# [What is being asked]
Rewrite the entries below, replacing "At what coordinates should I click to accomplish" with "Where should I tap to accomplish" wherever it occurs and leaving everything else unchanged.

[Entries from a data collection]
::::::::
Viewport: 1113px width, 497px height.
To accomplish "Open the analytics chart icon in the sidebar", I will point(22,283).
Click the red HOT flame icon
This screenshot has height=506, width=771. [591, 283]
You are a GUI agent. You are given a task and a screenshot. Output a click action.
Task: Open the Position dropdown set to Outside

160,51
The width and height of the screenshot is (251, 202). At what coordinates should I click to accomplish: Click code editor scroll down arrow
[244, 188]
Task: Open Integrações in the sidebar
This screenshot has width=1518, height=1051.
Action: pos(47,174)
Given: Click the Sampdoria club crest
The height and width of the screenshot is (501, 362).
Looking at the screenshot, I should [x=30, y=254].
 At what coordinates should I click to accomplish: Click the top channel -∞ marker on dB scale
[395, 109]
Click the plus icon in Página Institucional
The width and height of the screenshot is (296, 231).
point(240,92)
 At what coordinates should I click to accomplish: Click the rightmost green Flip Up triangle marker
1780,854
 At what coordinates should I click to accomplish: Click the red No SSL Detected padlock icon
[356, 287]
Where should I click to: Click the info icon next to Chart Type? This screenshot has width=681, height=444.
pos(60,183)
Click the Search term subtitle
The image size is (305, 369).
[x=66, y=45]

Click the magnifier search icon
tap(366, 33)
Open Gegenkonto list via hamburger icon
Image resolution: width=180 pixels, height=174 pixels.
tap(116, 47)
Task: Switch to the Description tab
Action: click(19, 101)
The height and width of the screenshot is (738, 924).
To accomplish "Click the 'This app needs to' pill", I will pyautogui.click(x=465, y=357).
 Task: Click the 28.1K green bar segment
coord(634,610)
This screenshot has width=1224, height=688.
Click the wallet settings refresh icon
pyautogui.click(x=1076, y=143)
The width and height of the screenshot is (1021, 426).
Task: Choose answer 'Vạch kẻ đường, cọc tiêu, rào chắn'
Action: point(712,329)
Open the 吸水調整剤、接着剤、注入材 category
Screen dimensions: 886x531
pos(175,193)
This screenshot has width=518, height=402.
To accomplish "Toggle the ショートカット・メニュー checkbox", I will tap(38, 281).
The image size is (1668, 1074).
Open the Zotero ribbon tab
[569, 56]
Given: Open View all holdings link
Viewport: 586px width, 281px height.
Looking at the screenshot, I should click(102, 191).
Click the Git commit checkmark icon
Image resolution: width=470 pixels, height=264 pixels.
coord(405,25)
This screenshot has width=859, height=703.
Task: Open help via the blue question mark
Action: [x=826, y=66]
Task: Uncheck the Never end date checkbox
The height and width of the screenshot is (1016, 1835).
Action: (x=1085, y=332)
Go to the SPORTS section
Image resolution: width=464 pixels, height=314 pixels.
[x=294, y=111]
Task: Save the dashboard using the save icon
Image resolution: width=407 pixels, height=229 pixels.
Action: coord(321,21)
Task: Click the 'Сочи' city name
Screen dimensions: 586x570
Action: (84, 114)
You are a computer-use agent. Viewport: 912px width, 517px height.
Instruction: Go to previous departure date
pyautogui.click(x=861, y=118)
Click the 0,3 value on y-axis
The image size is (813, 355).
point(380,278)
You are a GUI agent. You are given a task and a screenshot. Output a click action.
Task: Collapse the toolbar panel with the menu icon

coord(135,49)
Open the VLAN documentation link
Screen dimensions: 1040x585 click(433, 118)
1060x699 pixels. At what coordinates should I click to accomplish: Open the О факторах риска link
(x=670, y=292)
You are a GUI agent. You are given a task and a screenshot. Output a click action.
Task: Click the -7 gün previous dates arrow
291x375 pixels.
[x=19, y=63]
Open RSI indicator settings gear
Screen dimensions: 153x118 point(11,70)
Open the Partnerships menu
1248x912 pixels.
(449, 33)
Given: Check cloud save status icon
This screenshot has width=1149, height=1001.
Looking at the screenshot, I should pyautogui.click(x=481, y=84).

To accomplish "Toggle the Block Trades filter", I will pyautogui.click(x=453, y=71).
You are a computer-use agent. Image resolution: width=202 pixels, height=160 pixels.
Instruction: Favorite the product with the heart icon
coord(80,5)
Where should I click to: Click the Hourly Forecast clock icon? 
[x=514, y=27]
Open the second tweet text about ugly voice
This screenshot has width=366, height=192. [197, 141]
::::::::
# [Answer below]
Viewport: 1113px width, 497px height.
To accomplish "Open the analytics chart icon in the sidebar", I will point(22,283).
Click the red HOT flame icon
This screenshot has height=506, width=771. [591, 283]
You are a GUI agent. You are given a task and a screenshot. Output a click action.
Task: Open the Position dropdown set to Outside

160,51
The width and height of the screenshot is (251, 202). Where should I tap to accomplish: Click code editor scroll down arrow
[244, 188]
Task: Open Integrações in the sidebar
This screenshot has width=1518, height=1051.
Action: pos(47,174)
Given: Click the Sampdoria club crest
The height and width of the screenshot is (501, 362).
Looking at the screenshot, I should [x=30, y=254].
 Where should I tap to accomplish: Click the top channel -∞ marker on dB scale
[395, 109]
Click the plus icon in Página Institucional
The width and height of the screenshot is (296, 231).
point(240,92)
 Where should I tap to accomplish: Click the rightmost green Flip Up triangle marker
1780,854
 Where should I tap to accomplish: Click the red No SSL Detected padlock icon
[356, 287]
Where should I click to: Click the info icon next to Chart Type? This screenshot has width=681, height=444.
pos(60,183)
Click the Search term subtitle
The image size is (305, 369).
[x=66, y=45]

Click the magnifier search icon
tap(366, 33)
Open Gegenkonto list via hamburger icon
Image resolution: width=180 pixels, height=174 pixels.
tap(116, 47)
Task: Switch to the Description tab
Action: click(19, 101)
The height and width of the screenshot is (738, 924).
To accomplish "Click the 'This app needs to' pill", I will pyautogui.click(x=465, y=357).
 Task: Click the 28.1K green bar segment
coord(634,610)
This screenshot has width=1224, height=688.
Click the wallet settings refresh icon
pyautogui.click(x=1076, y=143)
The width and height of the screenshot is (1021, 426).
Task: Choose answer 'Vạch kẻ đường, cọc tiêu, rào chắn'
Action: point(712,329)
Open the 吸水調整剤、接着剤、注入材 category
Screen dimensions: 886x531
pos(175,193)
This screenshot has width=518, height=402.
To accomplish "Toggle the ショートカット・メニュー checkbox", I will tap(38, 281).
The image size is (1668, 1074).
Open the Zotero ribbon tab
[569, 56]
Given: Open View all holdings link
Viewport: 586px width, 281px height.
Looking at the screenshot, I should click(102, 191).
Click the Git commit checkmark icon
Image resolution: width=470 pixels, height=264 pixels.
coord(405,25)
This screenshot has width=859, height=703.
Task: Open help via the blue question mark
Action: [x=826, y=66]
Task: Uncheck the Never end date checkbox
The height and width of the screenshot is (1016, 1835).
Action: (x=1085, y=332)
Go to the SPORTS section
Image resolution: width=464 pixels, height=314 pixels.
[x=294, y=111]
Task: Save the dashboard using the save icon
Image resolution: width=407 pixels, height=229 pixels.
Action: coord(321,21)
Task: Click the 'Сочи' city name
Screen dimensions: 586x570
Action: (84, 114)
You are a computer-use agent. Viewport: 912px width, 517px height.
Instruction: Go to previous departure date
pyautogui.click(x=861, y=118)
Click the 0,3 value on y-axis
The image size is (813, 355).
point(380,278)
You are a GUI agent. You are given a task and a screenshot. Output a click action.
Task: Collapse the toolbar panel with the menu icon

coord(135,49)
Open the VLAN documentation link
Screen dimensions: 1040x585 click(433, 118)
1060x699 pixels. Where should I tap to accomplish: Open the О факторах риска link
(x=670, y=292)
You are a GUI agent. You are given a task and a screenshot. Output a click action.
Task: Click the -7 gün previous dates arrow
291x375 pixels.
[x=19, y=63]
Open RSI indicator settings gear
Screen dimensions: 153x118 point(11,70)
Open the Partnerships menu
1248x912 pixels.
(449, 33)
Given: Check cloud save status icon
This screenshot has width=1149, height=1001.
Looking at the screenshot, I should pyautogui.click(x=481, y=84).

To accomplish "Toggle the Block Trades filter", I will pyautogui.click(x=453, y=71).
You are a computer-use agent. Image resolution: width=202 pixels, height=160 pixels.
Instruction: Favorite the product with the heart icon
coord(80,5)
Where should I click to: Click the Hourly Forecast clock icon? 
[x=514, y=27]
Open the second tweet text about ugly voice
This screenshot has width=366, height=192. [197, 141]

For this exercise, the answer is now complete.